If the query is a complete valid molecule, its fingerprint can be determined and rapidly used to screen the database. One or more bits that are set in the query fingerprint that are not set in the database fingerprint indicates that the query cannot be a substructure of that database entry. Similarly, a SMILES query can be used in a character frequency screen to also prune entries that cannot match. For example, if the query is bromine, and database entry that whose SMILES does not contain atleast one "B" and one "r" is rejected. A database entry that passes both of these screens then requires an explicit pattern match to confirm the existance of the substructure. This requires a dt_smilin and dt_match of each molecule. Although this final stage is relatively quick, thousands of molecules per second, parsing the molecule, SSSR ring detection, aromaticity perception and pattern matching are much slower than fingerprint screening, which can process millions of molecules per second.
On the other hand, generic pattern matching using SMARTS queries is much slower. Unlike SMILES queries, most SMARTS patterns cannot be fingerprinted or character frequency screened, hence every entry in a database must be processed and pattern matched.

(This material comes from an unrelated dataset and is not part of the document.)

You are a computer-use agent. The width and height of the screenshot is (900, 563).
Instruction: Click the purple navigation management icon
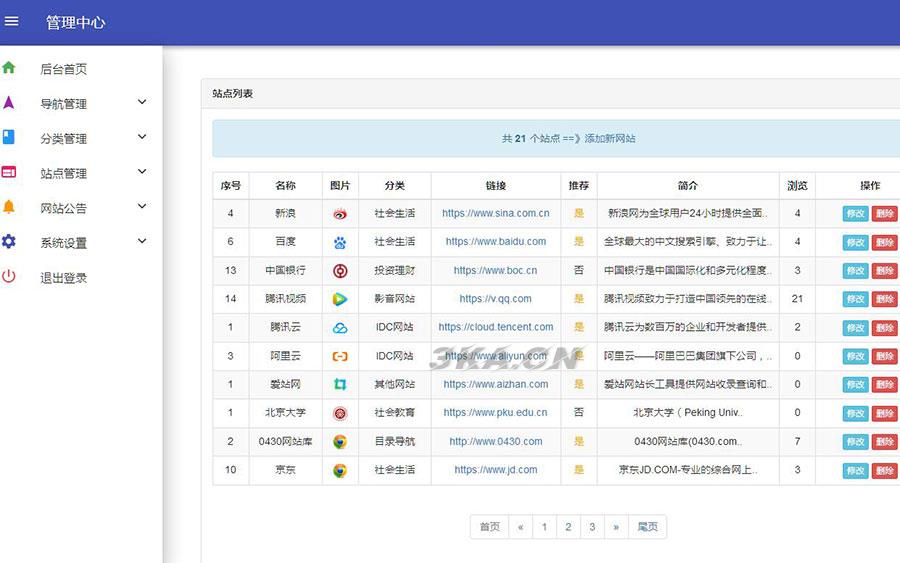point(9,103)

To salvage what it can of the situation, Merlin performs a simple check to determine whether a SMARTS query can be transformed into a syntactically valid SMILES, and if so treats it like a SMILES query. This involves deleting all atom and bond expressions that are not SMILES primitives and interpreting the resulting string as a SMILES.
Examples of fragment fingerprints are shown below:
Fragment 256-bit fingerprint [ASCII representation] c .........U...............0..........U....E..2 c:c ...0.....U...............0..........U....F2.2 c-c .........U..........E....8..........U....G..2 c1ccccc1 .0.02....U..........6..3.G....2...U.U....F2.2 C=C .....U......U.............+..........UE...k.2The examples above show that 'c' and 'c:c' result in fingerprints that are substructures of benzene, even though they are not valid molecules. The canonical representation of the SMILES 'c:c' and 'c-c' is 'C=C', which as shown above is not a substructure of benzene.

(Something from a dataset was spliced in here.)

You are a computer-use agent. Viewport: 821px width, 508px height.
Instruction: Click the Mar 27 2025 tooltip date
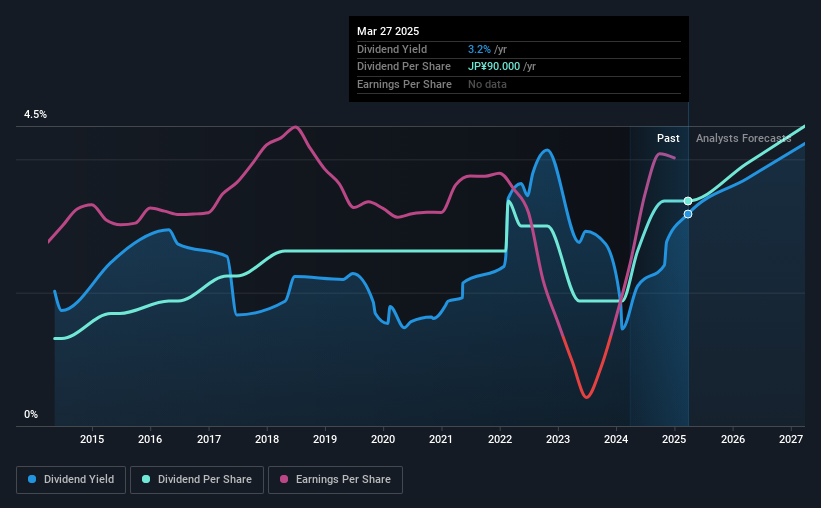(x=388, y=31)
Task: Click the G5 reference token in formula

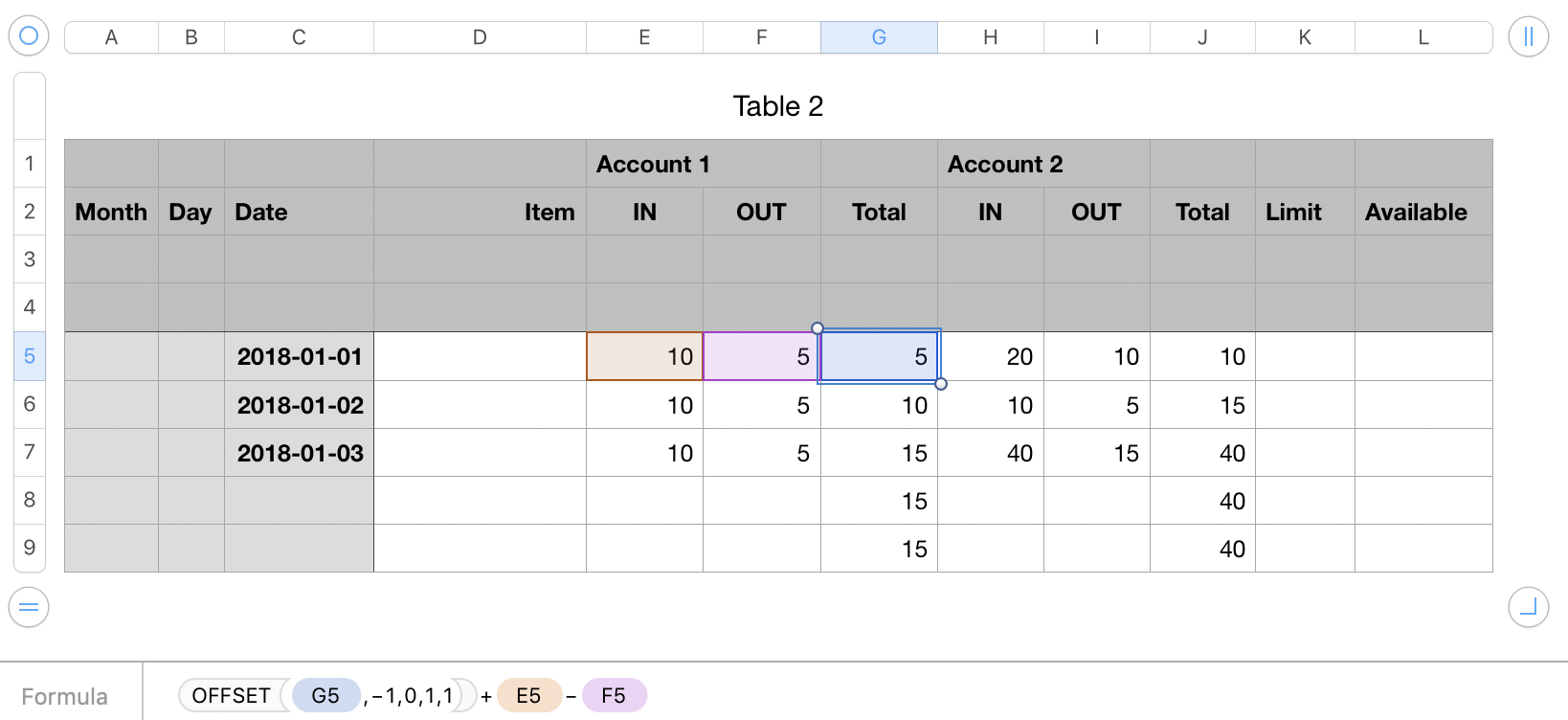Action: click(x=325, y=696)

To demonstrate the improvement, the time to query 126705 structures in NCI95 with the substructure 'c-c' drops from 1:39.47s to 8.73s using the DayCart Oracle cartridge on a 2 CPU 360MHz SUN Ultra60.

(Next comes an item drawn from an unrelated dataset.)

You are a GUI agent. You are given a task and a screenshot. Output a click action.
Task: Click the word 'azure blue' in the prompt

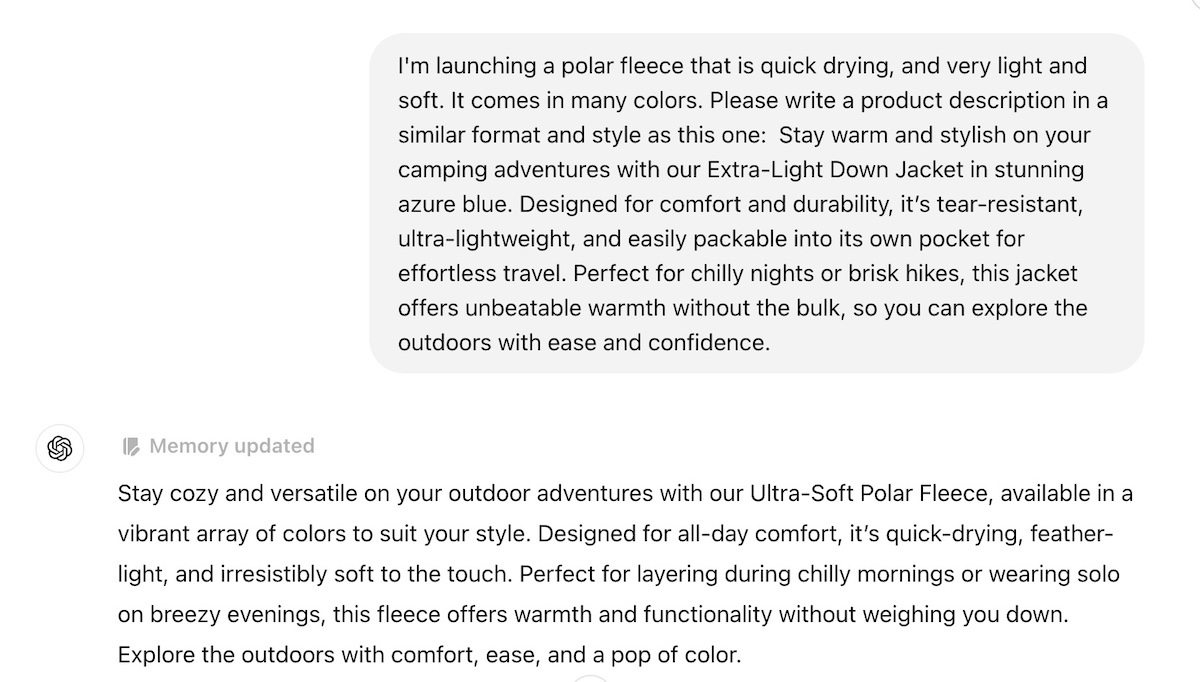tap(452, 204)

To describe the steps of the algorithm, consider the case study pattern 'O=[C,N]aa[N,O;!H0]'. This pattern for intra-molecular hydrogen bonds was included in Dave's Daylight cartridge benchmarks presented in his EuroMug98 talk (here). This was consider a pathological case, where only a single 'O' could be fingerprinted and character frequency screened.
Step #1: SMARTS Optimization The first step is to apply SMARTS optimization techniques as first described in my EuroMug97 talk (here). This converts the SMARTS to 'O=[C,N]-a:a-[N!H0,O!H0]', by recognizing that default bonds to atom expressions that must be aliphatic must be single, and that only a single non-aromatic bond is permitted to an aromatic atom.
Step #2: Enumeration Normal Form The next stage is to strip any predicates unsuitable for enumeration or not applicable to fingerprint screening. The internal representation then contains only atomic number and aromaticity atom predicates, and bond type bond predicates. This results in 'O=[C,N]-[c,n,o,s,p,as,se]:[c,n,o,s,p,as,se]-[N,O]'.
Step #3: Enumeration Refinement To prevent a combinatorial explosion, the next stage iteratively removes high degree atoms or bonds until the user-specified limit is reached. For example, this could reduce the above SMARTS to 'O=[C,N].[N,O]'.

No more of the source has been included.